Gather every line of the data below that contains the string "plus", treating uppercase and lowercase letters as different.

> [Data shown]
════════════════════
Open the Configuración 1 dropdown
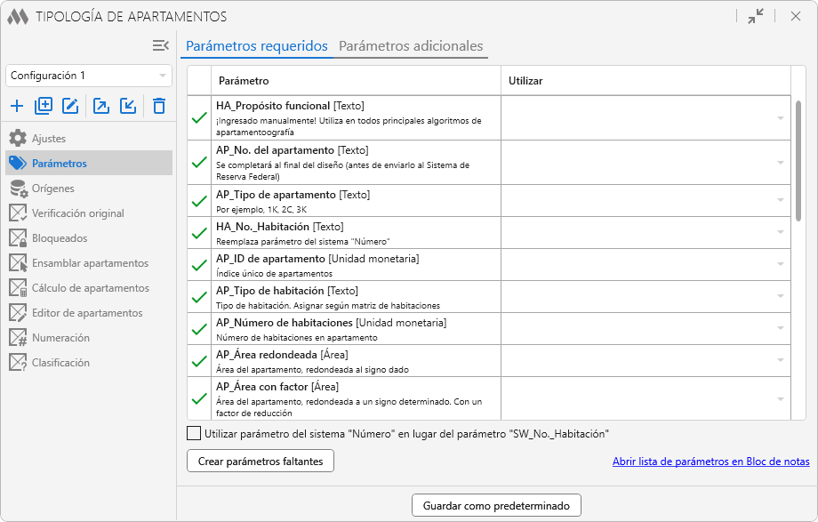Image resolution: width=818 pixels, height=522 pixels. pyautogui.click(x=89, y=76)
════════════════════
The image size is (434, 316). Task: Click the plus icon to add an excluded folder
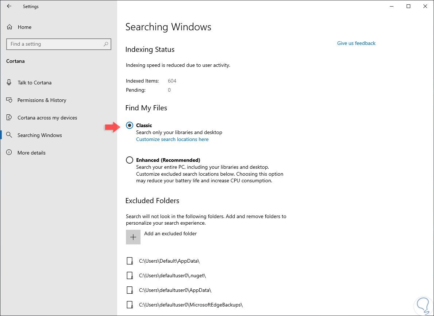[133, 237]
════════════════════
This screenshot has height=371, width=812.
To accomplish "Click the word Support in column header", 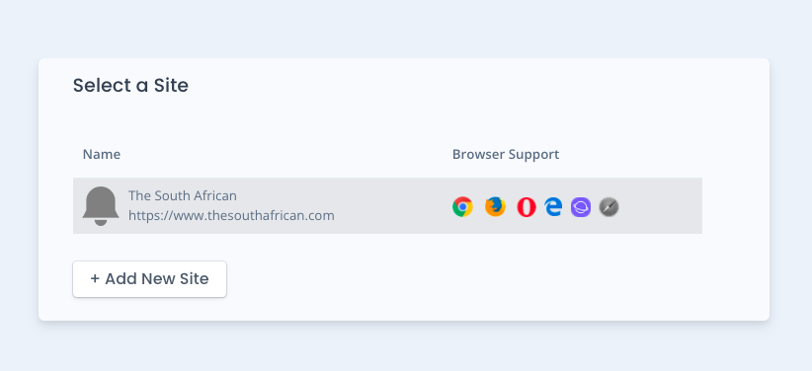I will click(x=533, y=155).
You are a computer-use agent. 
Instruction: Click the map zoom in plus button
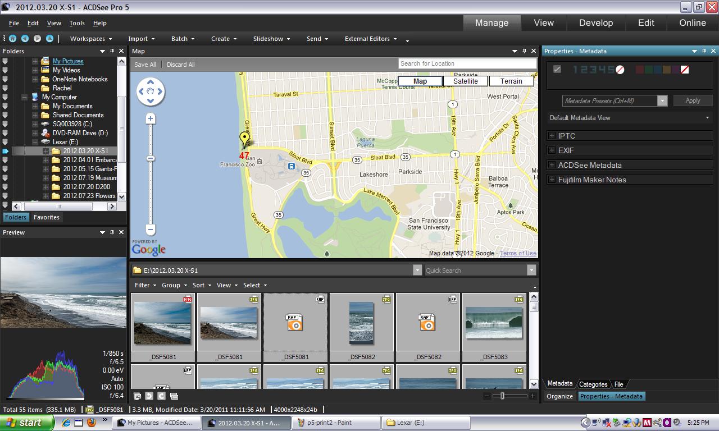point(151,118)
════════════════════
> [Answer for the task]
The image size is (434, 316). Task: Click the plus icon to add an excluded folder
Instruction: Click the map zoom in plus button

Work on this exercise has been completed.